For one of you who is already aware of what is Factory Pattern, keep on scrolling, I’m sure this article will surprise you.

For others…

Factory Pattern — a type of creational pattern that usually describes common aspects of the entities by creating a base class, and allows sub-classes to inherit its behaviour and alter it.

When do we use it?

Well, we usually use this approach when our entities have a lot in common, and we want to create a base class where we are going to hold everything that is in common.

This is really helpful to make a DRY and clear code base.

This article will include both Javascript and Typescript examples.

Classic Factory

Most iconic factory, described in every book.

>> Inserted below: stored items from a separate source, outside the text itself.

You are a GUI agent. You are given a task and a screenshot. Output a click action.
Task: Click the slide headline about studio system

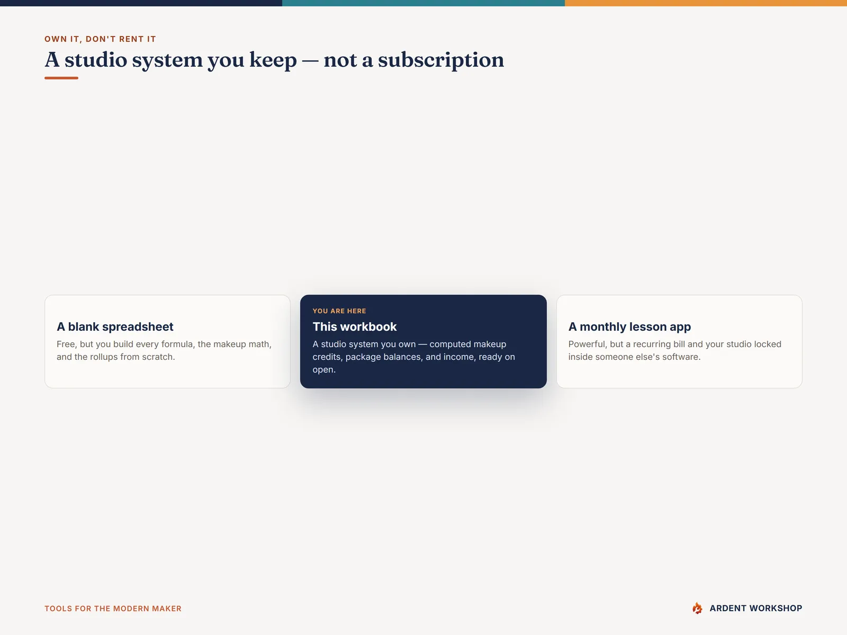click(274, 60)
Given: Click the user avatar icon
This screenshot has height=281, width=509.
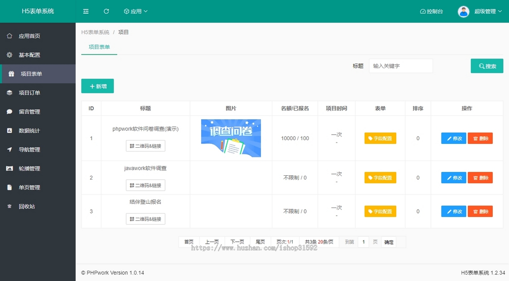Looking at the screenshot, I should click(463, 11).
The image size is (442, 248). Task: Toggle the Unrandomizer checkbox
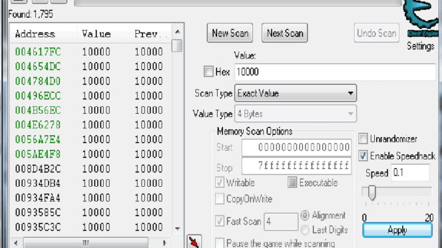pos(363,139)
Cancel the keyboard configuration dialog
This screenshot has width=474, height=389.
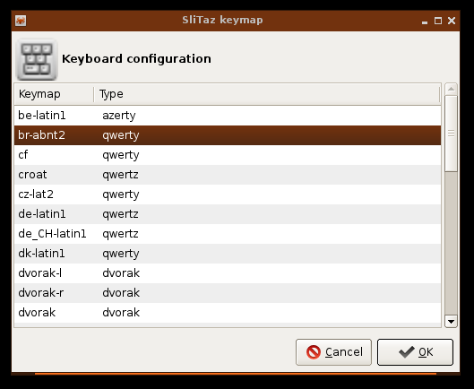point(333,352)
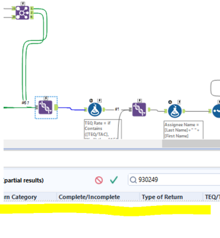
Task: Select the TEQ Rate annotation text box
Action: 103,129
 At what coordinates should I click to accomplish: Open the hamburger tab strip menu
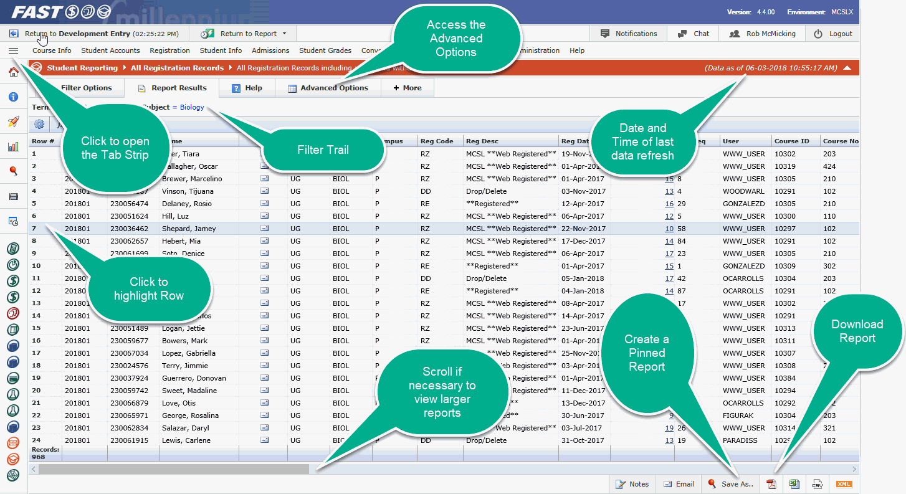13,50
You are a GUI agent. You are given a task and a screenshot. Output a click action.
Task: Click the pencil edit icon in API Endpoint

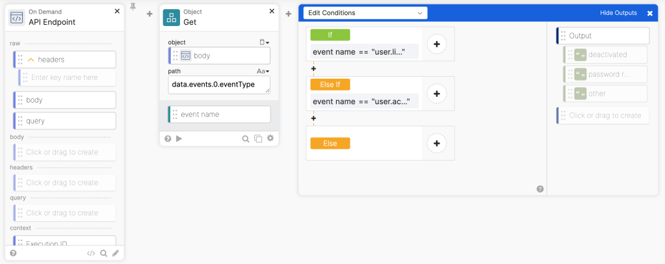point(115,254)
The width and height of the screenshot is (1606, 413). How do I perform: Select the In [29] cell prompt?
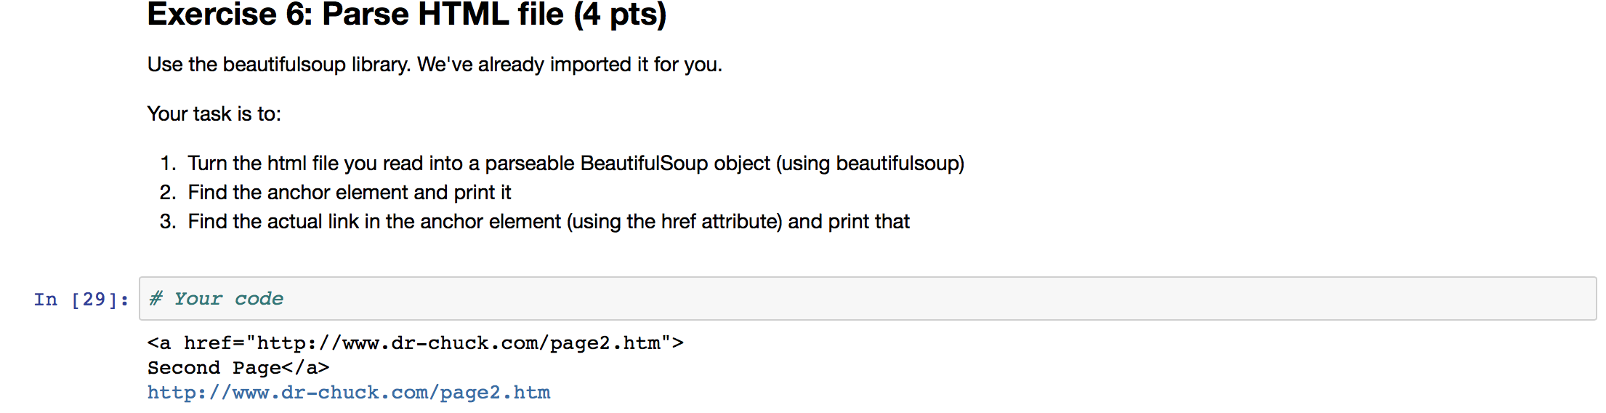81,299
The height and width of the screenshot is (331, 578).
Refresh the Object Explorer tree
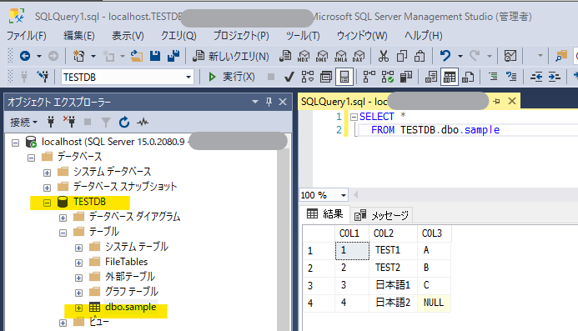click(x=124, y=122)
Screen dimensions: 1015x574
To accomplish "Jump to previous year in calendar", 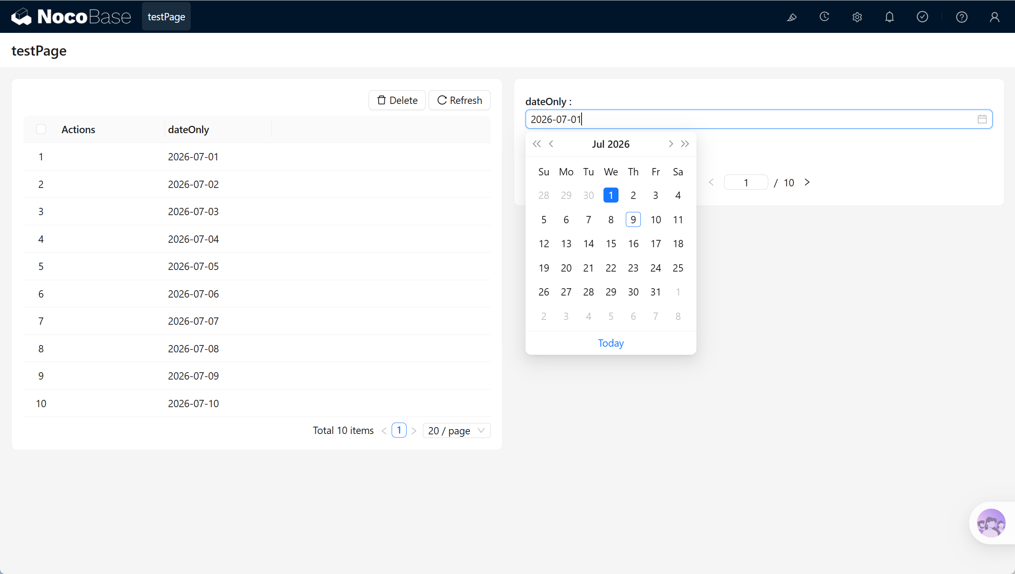I will [537, 144].
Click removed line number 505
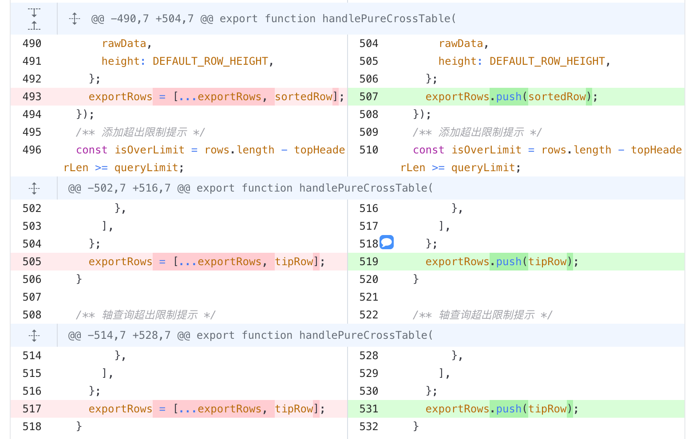The height and width of the screenshot is (439, 696). pyautogui.click(x=32, y=262)
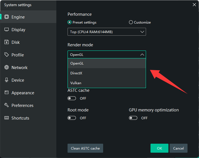Screen dimensions: 199x158
Task: Click the Shortcuts keyboard icon
Action: tap(6, 118)
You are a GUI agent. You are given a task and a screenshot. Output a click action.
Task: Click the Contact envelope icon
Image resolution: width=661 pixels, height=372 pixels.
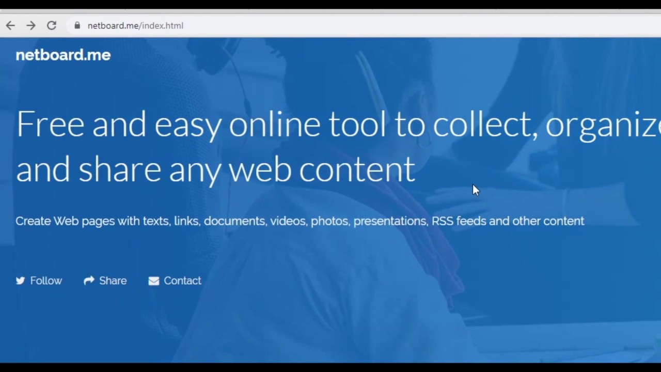[x=154, y=281]
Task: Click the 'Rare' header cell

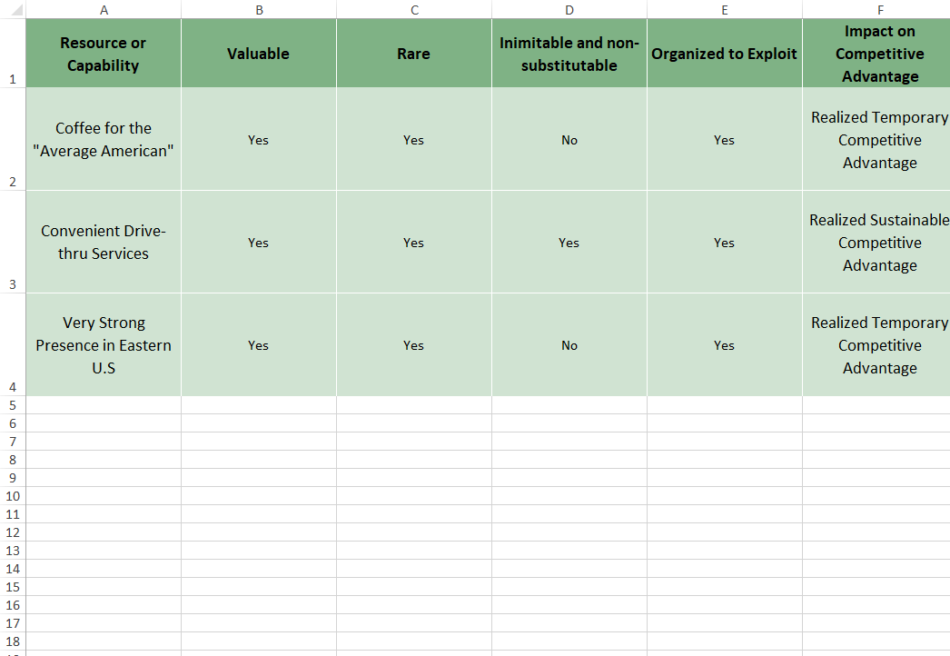Action: [x=414, y=54]
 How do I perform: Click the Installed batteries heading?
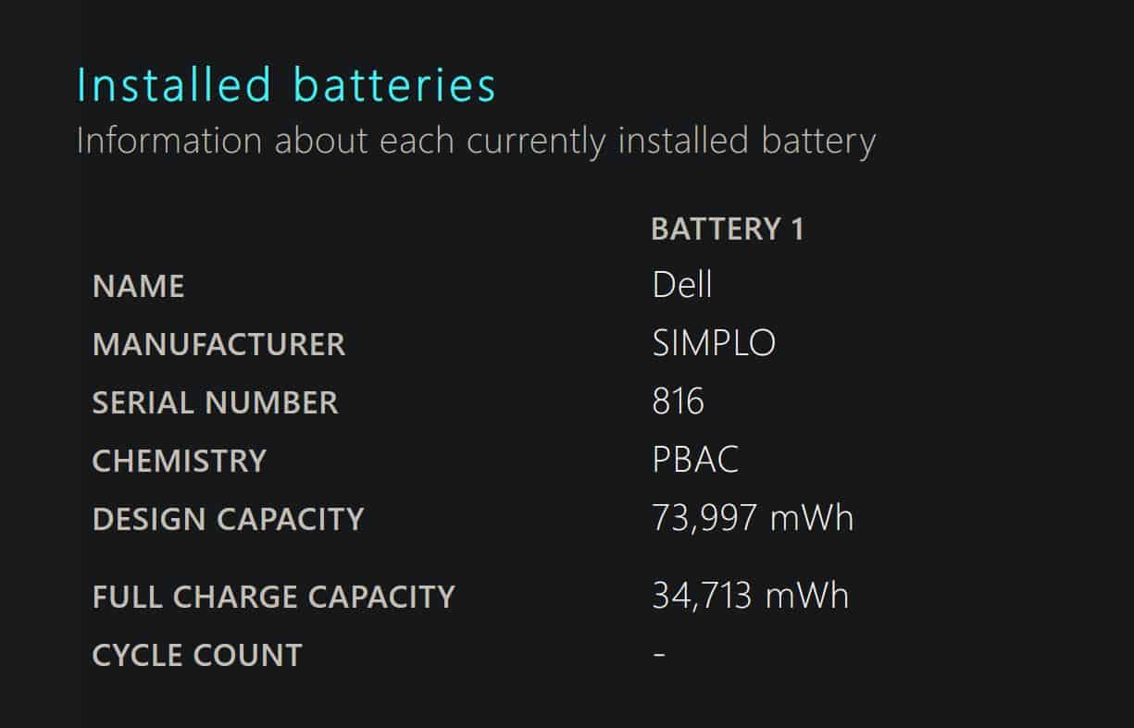click(286, 85)
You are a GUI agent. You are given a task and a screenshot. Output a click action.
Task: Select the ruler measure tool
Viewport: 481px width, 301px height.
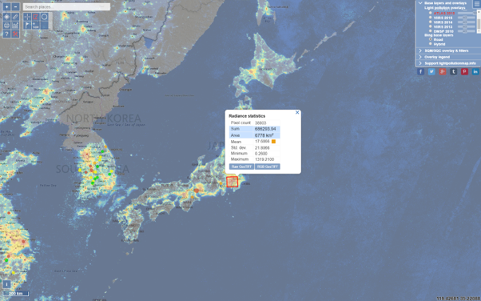coord(15,17)
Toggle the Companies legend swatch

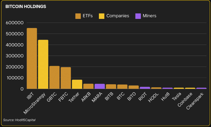point(101,16)
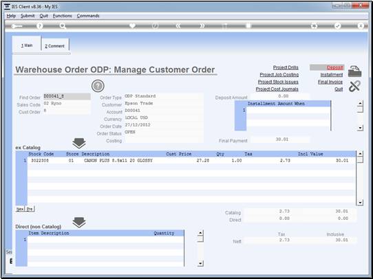Click the checkmark submit icon in the toolbar
Image resolution: width=373 pixels, height=279 pixels.
pyautogui.click(x=337, y=26)
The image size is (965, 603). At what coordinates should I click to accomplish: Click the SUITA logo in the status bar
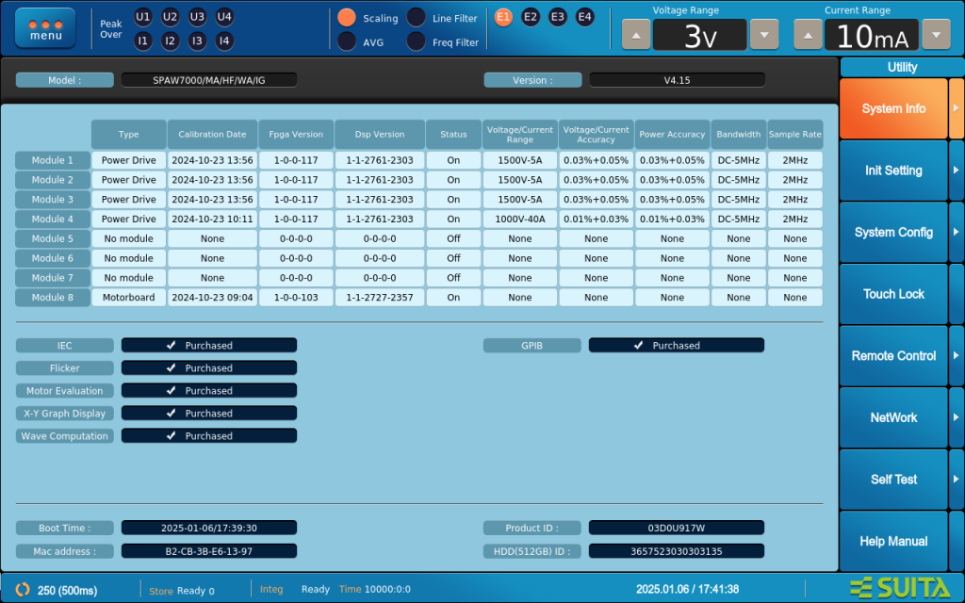tap(898, 588)
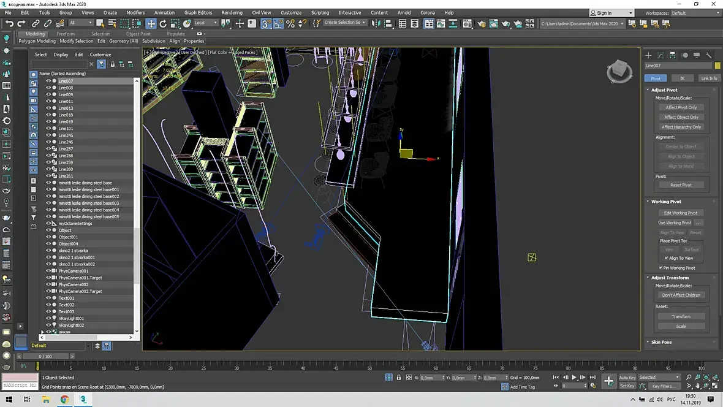Image resolution: width=723 pixels, height=407 pixels.
Task: Click the Play Animation button
Action: point(574,378)
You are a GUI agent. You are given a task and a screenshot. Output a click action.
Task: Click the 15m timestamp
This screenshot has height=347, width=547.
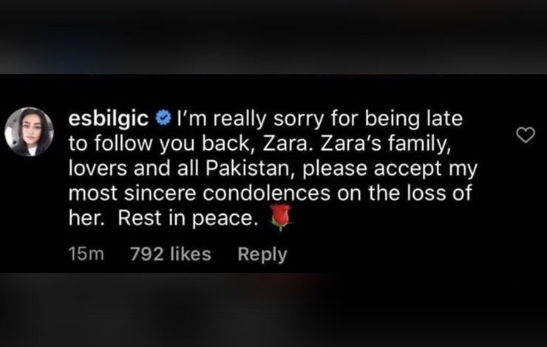coord(86,254)
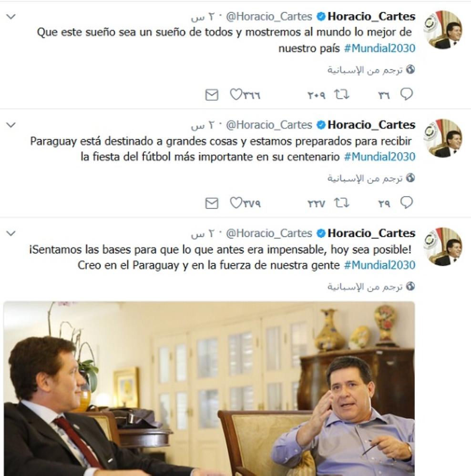This screenshot has height=476, width=471.
Task: Reply to the 'Paraguay está destinado' tweet
Action: pyautogui.click(x=406, y=203)
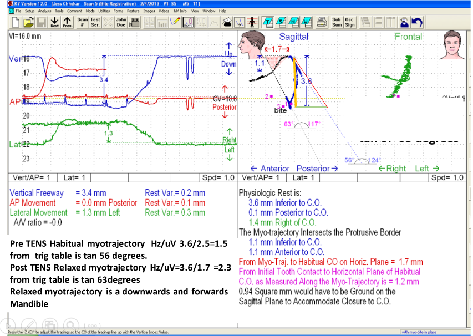Click the New blank file icon
473x336 pixels.
tap(16, 23)
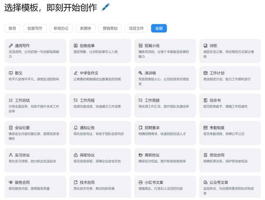Click the 散文 book icon

(x=11, y=73)
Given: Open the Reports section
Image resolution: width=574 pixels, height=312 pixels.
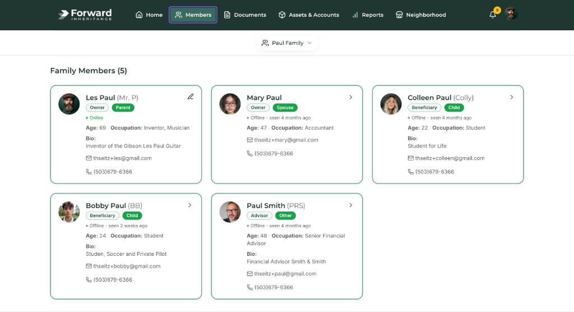Looking at the screenshot, I should tap(367, 15).
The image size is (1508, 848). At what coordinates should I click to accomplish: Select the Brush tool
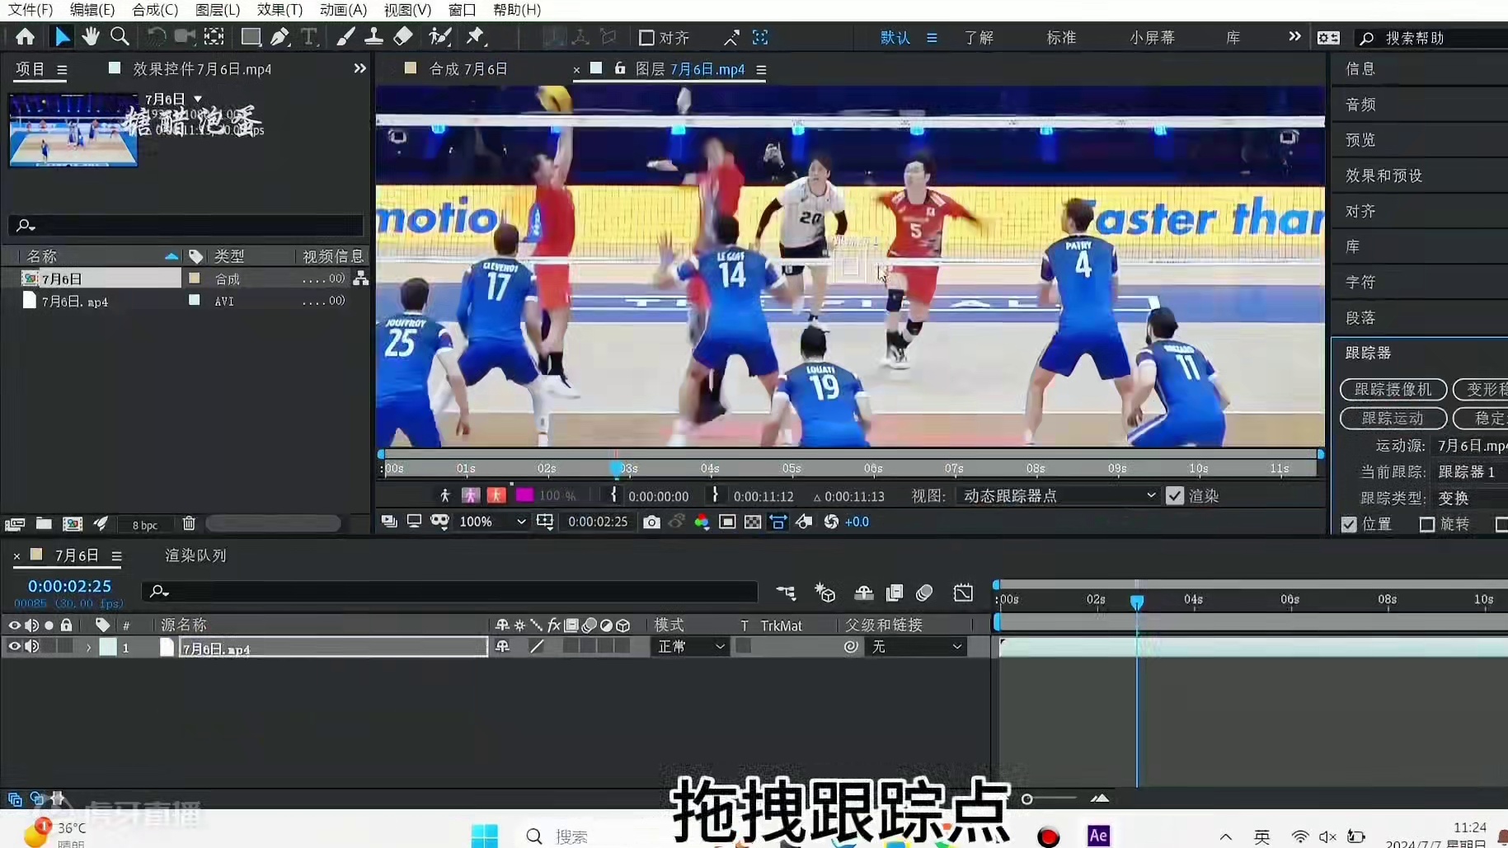coord(345,36)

There are a few common technics how we can implement Factory Pattern:

1. We create a method in our base class and expect that this method is not going to use something that is going to be changed by children as well as the method itself won’t be changed either.
2. We create a property in our base class and we expect that sub-class we re-assign this property. This property may equally be used in the base class and sub-class.
3. We create a method that we expect to be implemented or completed in siblings. So for example, if we want developers to implement — we define the method and make it throw an error, this is how developers will be forced to implement it.

Imagine that we want to add multiple fiat wallets in the application. For example, we want to implement Euro, Dollar and British Pounds wallets. Let’s think for a second, about what they have in common.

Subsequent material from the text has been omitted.